According to Business Journal Quartz, printing a work of art would generate 2.5kg of carbon dioxide emissions, while creating and selling an NFT would require 100 times higher emissions. It is also difficult, under these circumstances, to attach the concept of environmental responsibility to NFTs. But from there to reduce investor enthusiasm for this support, it is not.

A market worth 40 billion dollars

In 2021, investors spent the same amount on digital art as they did on traditional art. The NFT market is now valued at more than $40 billion, according to crypto-analytics group Chainalysis. And this is only in regards to the amounts paid on the Ethereum blockchain contracts. This does not include other blockchains such as Solana. According to Gauthier Zuppinger, COO of (a site that specializes in data on the NFT market), the NFT market should reach $100 billion by the end of the year.

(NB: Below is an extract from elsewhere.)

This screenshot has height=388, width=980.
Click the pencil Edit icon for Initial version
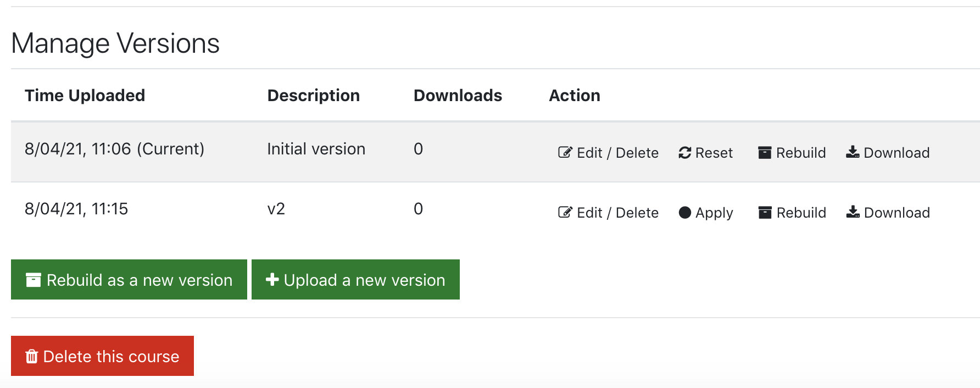pyautogui.click(x=565, y=153)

By comparison, last year, the global market for classic art was valued at just over $50 billion, according to Art Basel. This indicates the interest of investors and especially individuals in NFTs.

In the face of this boom, but also taking into account this growing desire of investors to give meaning to their investments, a certain number of players have taken a measure of the environmental problem to try to remedy it.

Less Energy Efficient Solutions

Among the options considered for green NFT support, there is one that consists of dispensing with the ethereum platform. The idea is to put the business on other platforms like Cardano. The platform that uses a different authentication system (technically “Proof of Stake” instead of “Proof of Work”). It is less energy consuming.

An initiative that above all allows us to assess the fact that a new generation of NFTs is emerging today which, because they are designed differently, are less harmful to the environment. Other observers, for their part, believe that it is up to blockchain developers to commit to trying to reduce the environmental footprint of their technology. Furthermore, in 2022, the Ethereum blockchain will experience a major development, as it moves from “Proof of Work” to “Proof of Stake.” As estimated by the Ethereum Foundation, a non-profit organization in favor of developing this crypto asset, this should reduce Ethereum’s electricity consumption by more than 99.9%.

In addition, other projects focus on technologies aimed at reducing the minting of new crypto assets. The so-called idea of ​​”lazy” minting where, for example, money is not minted before it is bought, is beginning to emerge. This, again, would limit the environmental impact of these assets.

Ultimately, the belief that we are investing responsibly by betting on NFTs is irrelevant. To prepare an investment portfolio, it is better to avoid relying on these tokens. But as with other asset classes, the ecosystem is trying to improve.

Measures are being taken for green production processes and could increase in the coming years, given investors’ appetite for green investments.